** START Recorded data **
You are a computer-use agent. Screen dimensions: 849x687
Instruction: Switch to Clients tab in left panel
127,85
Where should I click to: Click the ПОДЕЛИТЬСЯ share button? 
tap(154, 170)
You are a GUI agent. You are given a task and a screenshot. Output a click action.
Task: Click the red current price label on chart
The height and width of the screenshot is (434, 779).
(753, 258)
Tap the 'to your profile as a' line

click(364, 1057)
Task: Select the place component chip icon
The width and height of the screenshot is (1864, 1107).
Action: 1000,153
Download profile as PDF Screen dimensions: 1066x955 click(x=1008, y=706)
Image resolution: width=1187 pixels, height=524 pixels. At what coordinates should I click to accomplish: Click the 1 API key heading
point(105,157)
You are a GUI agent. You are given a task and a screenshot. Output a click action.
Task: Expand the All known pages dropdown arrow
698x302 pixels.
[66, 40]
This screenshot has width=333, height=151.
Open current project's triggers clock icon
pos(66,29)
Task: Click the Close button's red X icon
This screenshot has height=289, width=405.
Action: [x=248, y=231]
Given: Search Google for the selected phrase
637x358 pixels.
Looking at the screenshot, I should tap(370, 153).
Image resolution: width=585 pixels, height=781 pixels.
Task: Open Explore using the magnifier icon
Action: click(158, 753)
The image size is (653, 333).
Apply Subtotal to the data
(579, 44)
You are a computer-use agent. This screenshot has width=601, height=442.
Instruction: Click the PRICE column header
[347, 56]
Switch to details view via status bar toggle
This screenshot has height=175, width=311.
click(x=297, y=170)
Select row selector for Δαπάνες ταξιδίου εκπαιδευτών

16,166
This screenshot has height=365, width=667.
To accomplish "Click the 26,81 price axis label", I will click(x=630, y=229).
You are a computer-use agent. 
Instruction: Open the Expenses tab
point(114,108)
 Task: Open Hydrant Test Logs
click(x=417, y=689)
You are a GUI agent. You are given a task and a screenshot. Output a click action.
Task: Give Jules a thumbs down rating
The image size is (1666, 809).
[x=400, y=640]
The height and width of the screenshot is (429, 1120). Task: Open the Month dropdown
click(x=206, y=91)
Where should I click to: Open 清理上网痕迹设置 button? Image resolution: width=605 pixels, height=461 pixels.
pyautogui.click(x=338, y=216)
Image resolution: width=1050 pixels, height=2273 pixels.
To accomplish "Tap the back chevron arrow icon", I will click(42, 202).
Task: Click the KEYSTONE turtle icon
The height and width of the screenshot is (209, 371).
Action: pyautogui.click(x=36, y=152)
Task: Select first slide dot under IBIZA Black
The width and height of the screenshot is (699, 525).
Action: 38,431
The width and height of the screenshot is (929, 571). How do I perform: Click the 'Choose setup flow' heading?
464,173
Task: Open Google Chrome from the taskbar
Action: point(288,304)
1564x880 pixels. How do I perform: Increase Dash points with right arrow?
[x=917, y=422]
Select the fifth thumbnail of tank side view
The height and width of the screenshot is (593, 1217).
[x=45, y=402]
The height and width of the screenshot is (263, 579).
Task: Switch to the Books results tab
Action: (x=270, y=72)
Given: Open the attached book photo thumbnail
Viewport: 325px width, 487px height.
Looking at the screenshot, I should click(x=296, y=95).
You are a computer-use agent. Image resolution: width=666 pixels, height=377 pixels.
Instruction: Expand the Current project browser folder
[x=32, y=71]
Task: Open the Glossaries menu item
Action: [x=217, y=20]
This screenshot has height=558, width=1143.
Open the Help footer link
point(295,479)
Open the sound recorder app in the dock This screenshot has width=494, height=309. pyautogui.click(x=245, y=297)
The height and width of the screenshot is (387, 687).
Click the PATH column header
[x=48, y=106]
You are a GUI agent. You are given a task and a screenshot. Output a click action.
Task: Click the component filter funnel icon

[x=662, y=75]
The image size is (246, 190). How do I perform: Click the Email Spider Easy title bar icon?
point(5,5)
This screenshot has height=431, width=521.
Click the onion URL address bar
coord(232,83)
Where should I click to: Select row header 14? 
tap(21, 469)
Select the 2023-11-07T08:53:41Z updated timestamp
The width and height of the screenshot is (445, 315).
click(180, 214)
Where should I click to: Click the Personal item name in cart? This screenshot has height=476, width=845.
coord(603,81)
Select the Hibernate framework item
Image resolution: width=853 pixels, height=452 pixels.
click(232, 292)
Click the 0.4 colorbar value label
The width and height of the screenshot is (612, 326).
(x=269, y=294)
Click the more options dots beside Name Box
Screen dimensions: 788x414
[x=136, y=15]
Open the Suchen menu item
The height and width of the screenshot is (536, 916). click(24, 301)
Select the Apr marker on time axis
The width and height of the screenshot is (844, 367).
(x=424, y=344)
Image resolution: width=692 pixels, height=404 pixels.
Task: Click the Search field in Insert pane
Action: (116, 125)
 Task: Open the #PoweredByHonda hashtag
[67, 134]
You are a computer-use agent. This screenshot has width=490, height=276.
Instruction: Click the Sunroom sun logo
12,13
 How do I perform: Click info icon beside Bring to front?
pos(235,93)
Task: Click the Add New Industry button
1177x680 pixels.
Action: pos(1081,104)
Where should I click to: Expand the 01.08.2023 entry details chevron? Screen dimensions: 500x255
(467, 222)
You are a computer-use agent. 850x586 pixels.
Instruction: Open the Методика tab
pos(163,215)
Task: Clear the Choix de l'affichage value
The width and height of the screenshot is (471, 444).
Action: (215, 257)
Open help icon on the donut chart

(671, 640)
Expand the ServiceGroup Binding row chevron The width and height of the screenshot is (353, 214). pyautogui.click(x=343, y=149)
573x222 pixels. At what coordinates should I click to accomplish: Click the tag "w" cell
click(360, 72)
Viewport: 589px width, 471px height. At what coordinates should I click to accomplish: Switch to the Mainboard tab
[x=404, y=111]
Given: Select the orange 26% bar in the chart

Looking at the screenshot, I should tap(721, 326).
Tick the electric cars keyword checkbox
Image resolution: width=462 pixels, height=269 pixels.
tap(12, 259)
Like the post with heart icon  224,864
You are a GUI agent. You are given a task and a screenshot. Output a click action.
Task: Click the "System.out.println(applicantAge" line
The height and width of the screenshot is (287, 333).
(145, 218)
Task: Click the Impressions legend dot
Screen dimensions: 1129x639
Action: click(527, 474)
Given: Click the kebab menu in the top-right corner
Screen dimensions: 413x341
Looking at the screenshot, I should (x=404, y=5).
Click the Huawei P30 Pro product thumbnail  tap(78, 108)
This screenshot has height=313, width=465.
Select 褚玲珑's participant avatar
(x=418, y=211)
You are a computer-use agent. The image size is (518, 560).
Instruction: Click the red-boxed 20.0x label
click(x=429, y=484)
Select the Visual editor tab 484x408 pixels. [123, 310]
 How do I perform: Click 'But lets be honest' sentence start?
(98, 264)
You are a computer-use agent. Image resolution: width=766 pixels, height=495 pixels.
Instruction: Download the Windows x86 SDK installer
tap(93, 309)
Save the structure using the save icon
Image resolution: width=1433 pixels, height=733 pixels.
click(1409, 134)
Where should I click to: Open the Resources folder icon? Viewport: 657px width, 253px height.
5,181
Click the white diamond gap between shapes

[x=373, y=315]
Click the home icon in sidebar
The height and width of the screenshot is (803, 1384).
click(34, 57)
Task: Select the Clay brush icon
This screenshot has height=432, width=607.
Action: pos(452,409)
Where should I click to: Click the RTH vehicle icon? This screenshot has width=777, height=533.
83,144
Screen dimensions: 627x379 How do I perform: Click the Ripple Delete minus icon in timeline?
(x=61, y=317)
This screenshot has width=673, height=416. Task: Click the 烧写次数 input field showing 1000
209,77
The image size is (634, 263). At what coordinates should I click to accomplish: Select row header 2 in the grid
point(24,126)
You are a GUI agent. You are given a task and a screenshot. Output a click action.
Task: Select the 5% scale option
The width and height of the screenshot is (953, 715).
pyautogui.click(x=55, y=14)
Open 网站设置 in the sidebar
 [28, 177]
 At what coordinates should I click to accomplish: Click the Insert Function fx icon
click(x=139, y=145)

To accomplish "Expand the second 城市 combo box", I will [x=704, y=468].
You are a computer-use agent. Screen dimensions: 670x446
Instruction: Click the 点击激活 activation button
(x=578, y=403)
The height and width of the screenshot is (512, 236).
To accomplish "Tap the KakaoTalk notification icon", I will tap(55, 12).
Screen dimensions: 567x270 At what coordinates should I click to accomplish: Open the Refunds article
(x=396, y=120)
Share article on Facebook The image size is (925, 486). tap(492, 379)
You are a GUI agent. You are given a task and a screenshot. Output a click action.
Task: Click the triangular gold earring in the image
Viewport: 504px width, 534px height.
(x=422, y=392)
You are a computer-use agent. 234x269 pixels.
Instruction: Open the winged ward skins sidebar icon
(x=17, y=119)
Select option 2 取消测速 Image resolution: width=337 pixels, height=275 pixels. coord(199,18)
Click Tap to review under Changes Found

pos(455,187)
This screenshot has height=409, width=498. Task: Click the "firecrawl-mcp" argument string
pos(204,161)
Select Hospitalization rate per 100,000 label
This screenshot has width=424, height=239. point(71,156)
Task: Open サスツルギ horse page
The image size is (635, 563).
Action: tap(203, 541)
** END Recorded data **
• [Problem description]: Copy the lines of the listing from the line containing "The height and width of the screenshot is (512, 236)." through the line containing "Share article on", both included, and change "Refunds" to "Returns".

• [The output]:
The height and width of the screenshot is (512, 236).
To accomplish "Tap the KakaoTalk notification icon", I will tap(55, 12).
Screen dimensions: 567x270 At what coordinates should I click to accomplish: Open the Returns article
(x=396, y=120)
Share article on Facebook The image size is (925, 486). tap(492, 379)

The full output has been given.